Problem requirements:
Can you write out the lines from the one containing "This screenshot has width=576, height=1053." through the one containing "(1472, 157)", inclusive, changing "search box" to "text field" and leaving everything else the same?
++++
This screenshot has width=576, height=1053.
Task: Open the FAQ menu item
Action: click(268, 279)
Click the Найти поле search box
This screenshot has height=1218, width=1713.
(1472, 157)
++++
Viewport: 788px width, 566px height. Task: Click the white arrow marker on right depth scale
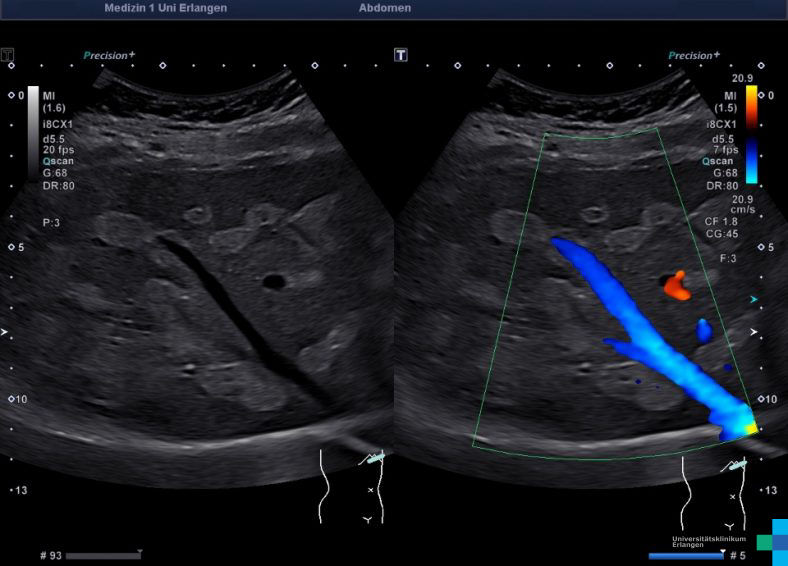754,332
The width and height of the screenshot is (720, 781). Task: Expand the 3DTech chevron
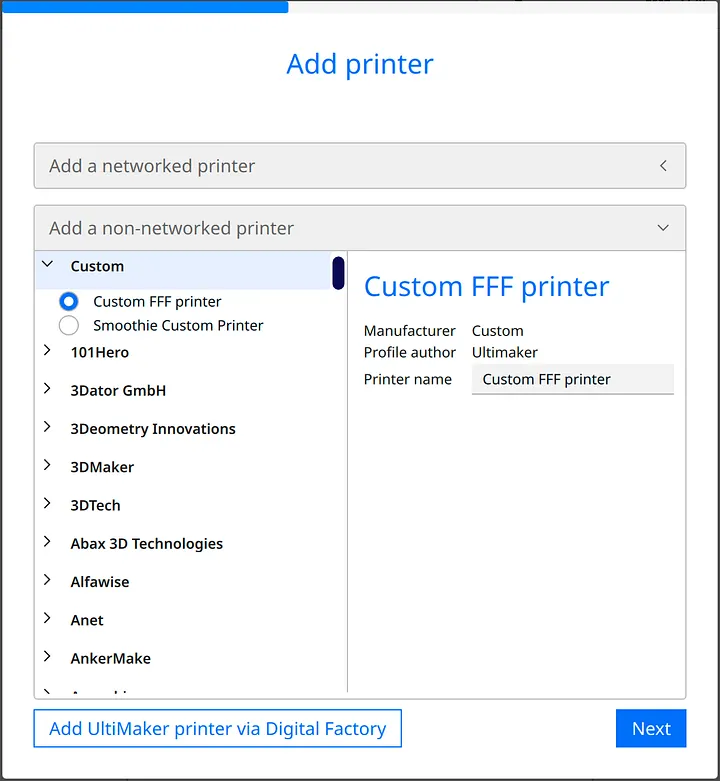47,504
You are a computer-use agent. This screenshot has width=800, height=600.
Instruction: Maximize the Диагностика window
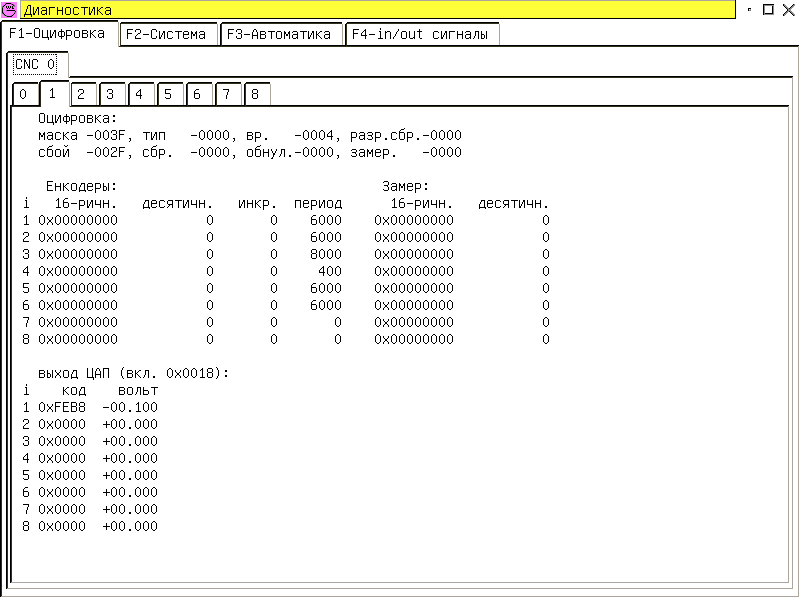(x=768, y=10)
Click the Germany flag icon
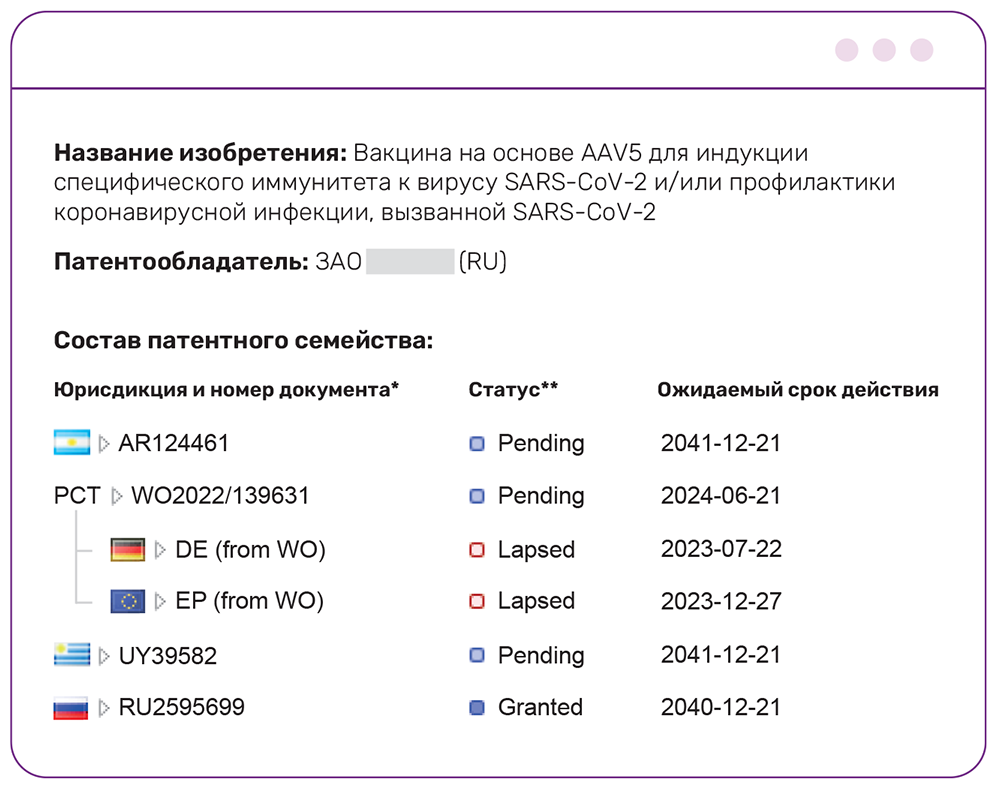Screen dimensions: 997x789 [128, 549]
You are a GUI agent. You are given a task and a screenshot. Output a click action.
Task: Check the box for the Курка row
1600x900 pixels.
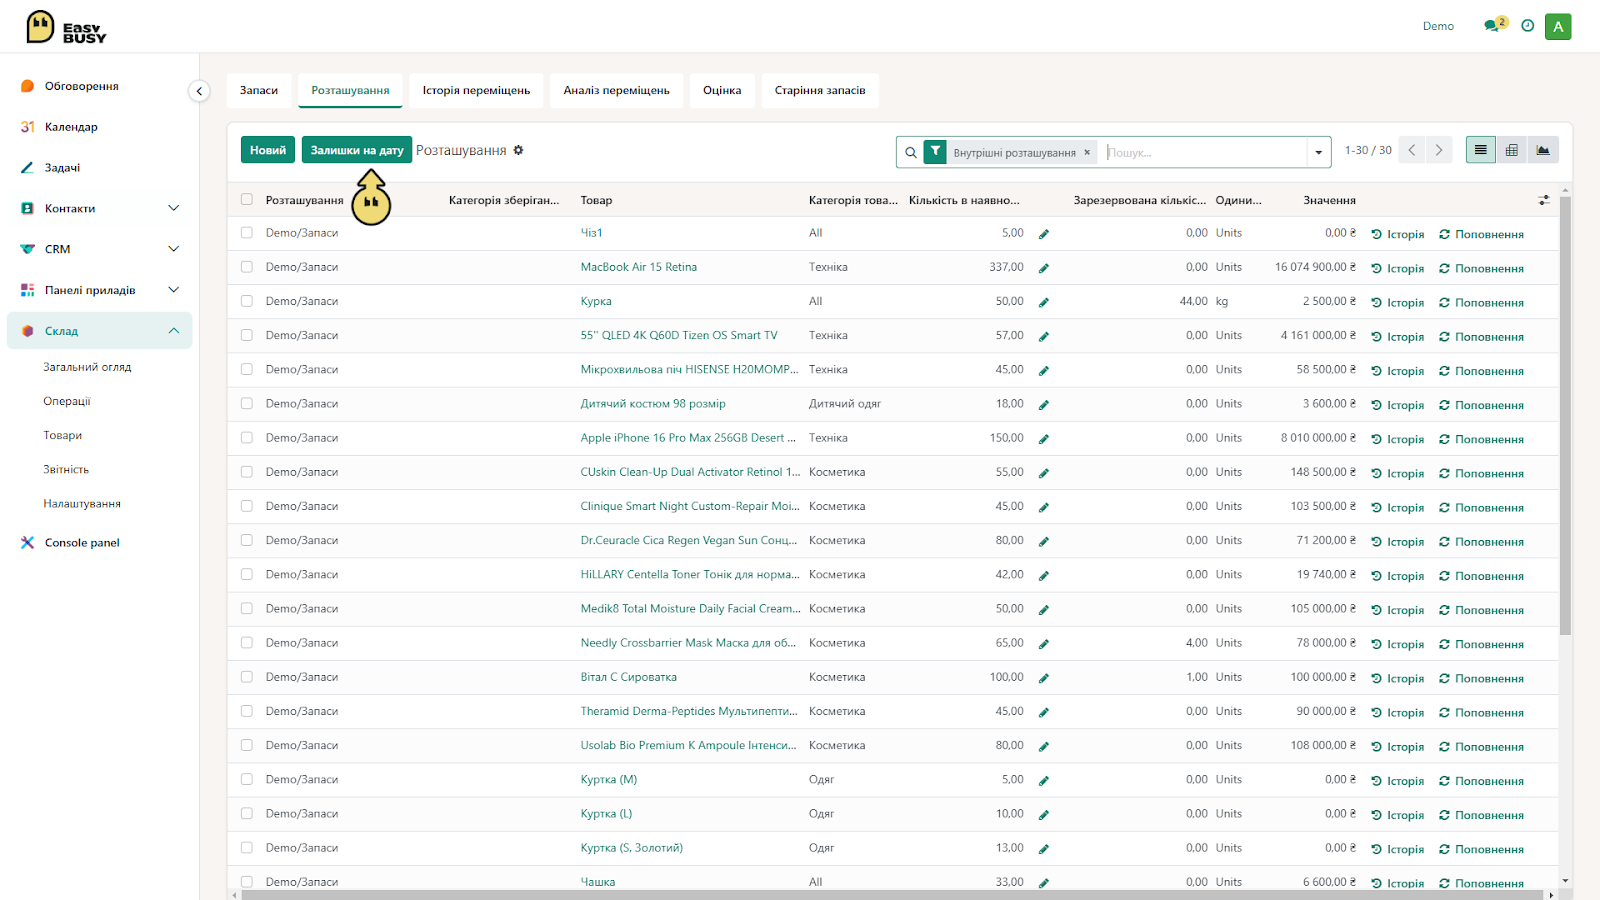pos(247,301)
++++
Solution to this exercise:
This screenshot has width=576, height=1053.
Task: Open the FAQ menu item
Action: click(268, 279)
Click the Найти поле text field
This screenshot has height=1218, width=1713.
(1472, 157)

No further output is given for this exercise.